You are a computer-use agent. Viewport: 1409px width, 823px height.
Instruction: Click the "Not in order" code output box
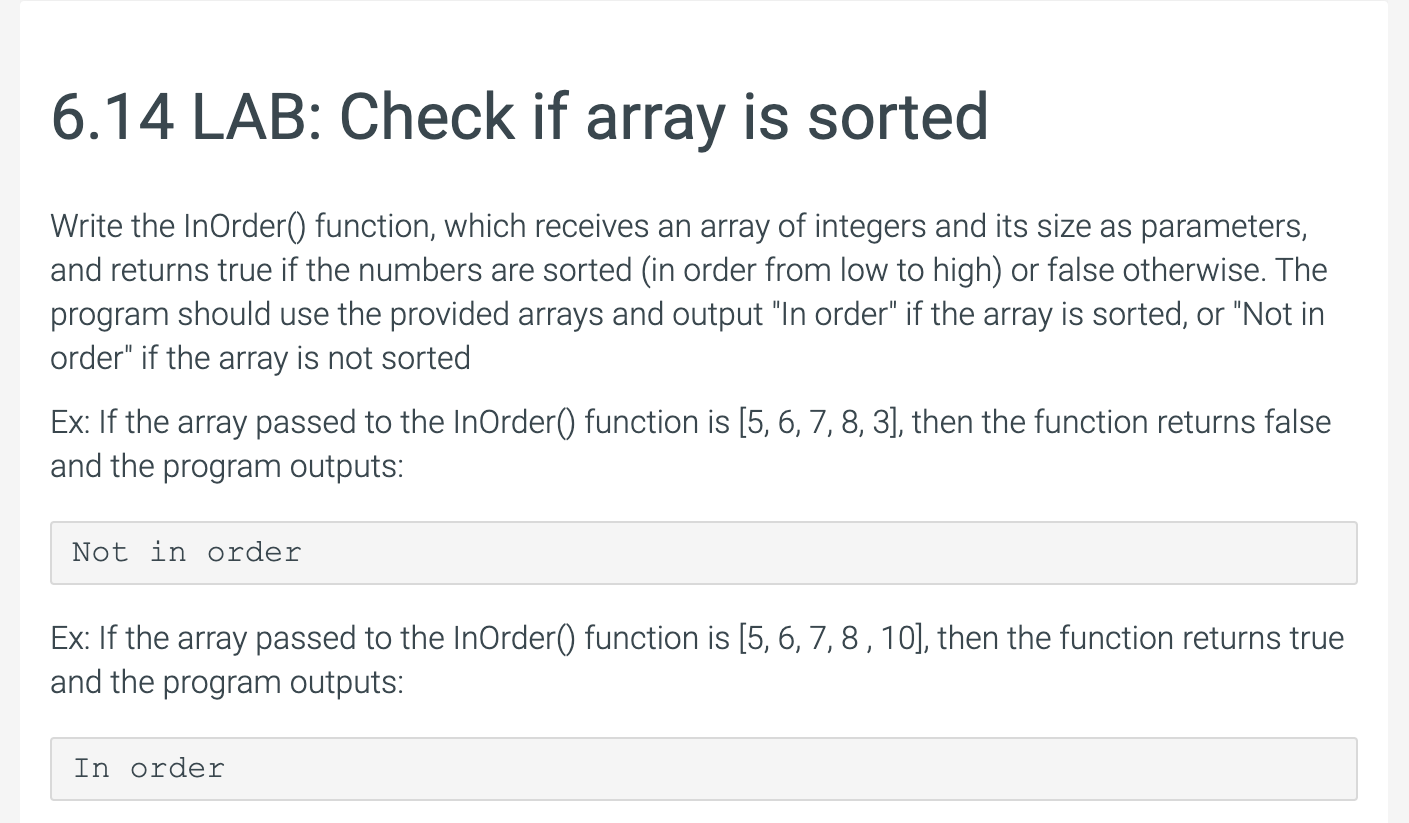click(704, 552)
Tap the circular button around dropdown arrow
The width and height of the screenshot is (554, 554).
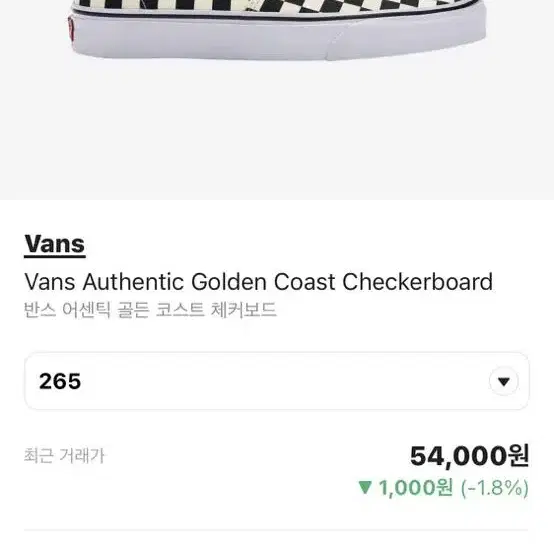click(503, 381)
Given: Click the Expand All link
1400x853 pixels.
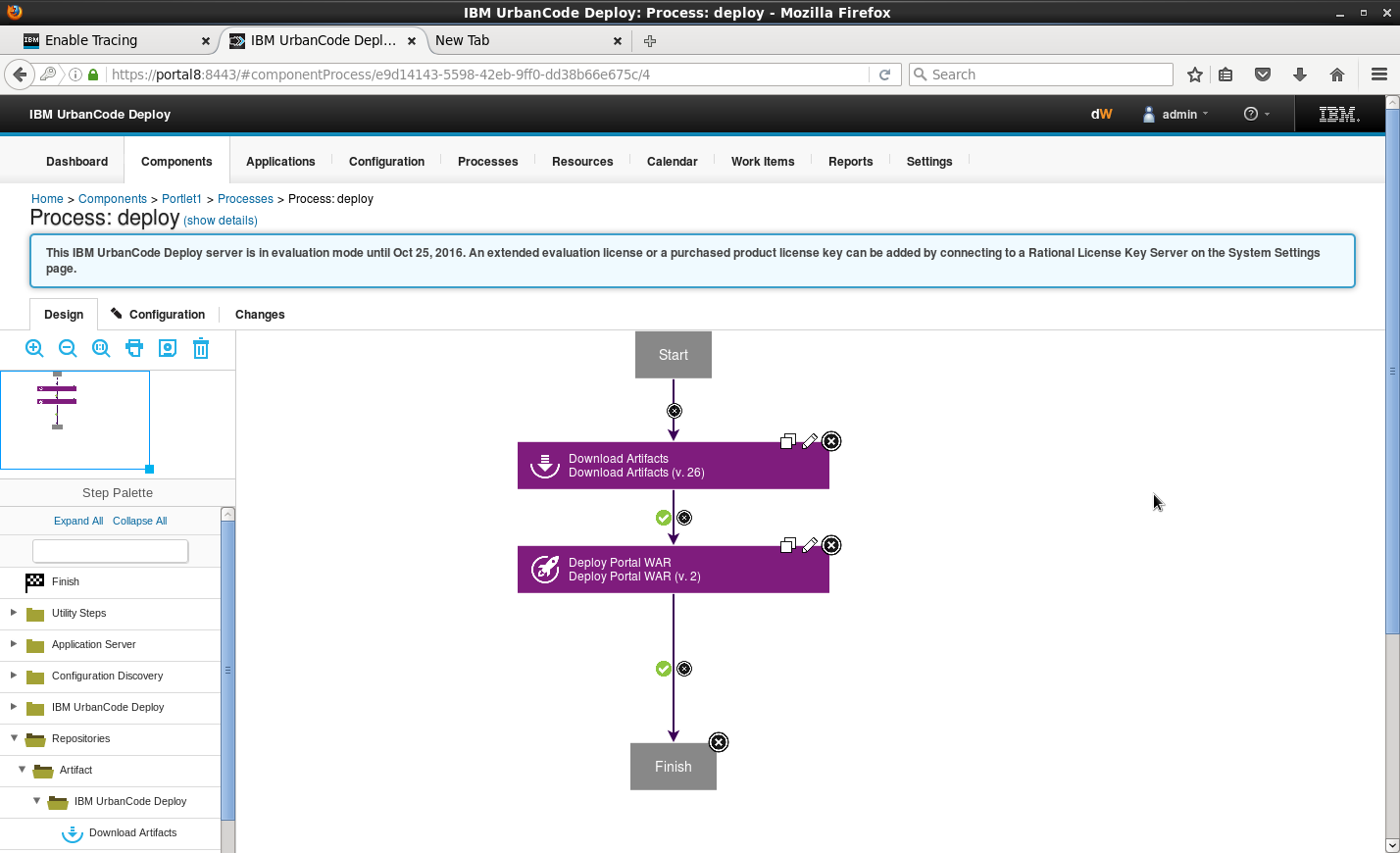Looking at the screenshot, I should point(78,521).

* [Task statement] Reproduce the lines above, exactly and exclusively, from the line containing "The width and" down to the last line, both included; pictures are not part of the copy.

* [Task result]
The width and height of the screenshot is (554, 554).
click(503, 381)
Given: Click the Expand All link
1400x853 pixels.
Looking at the screenshot, I should point(78,521).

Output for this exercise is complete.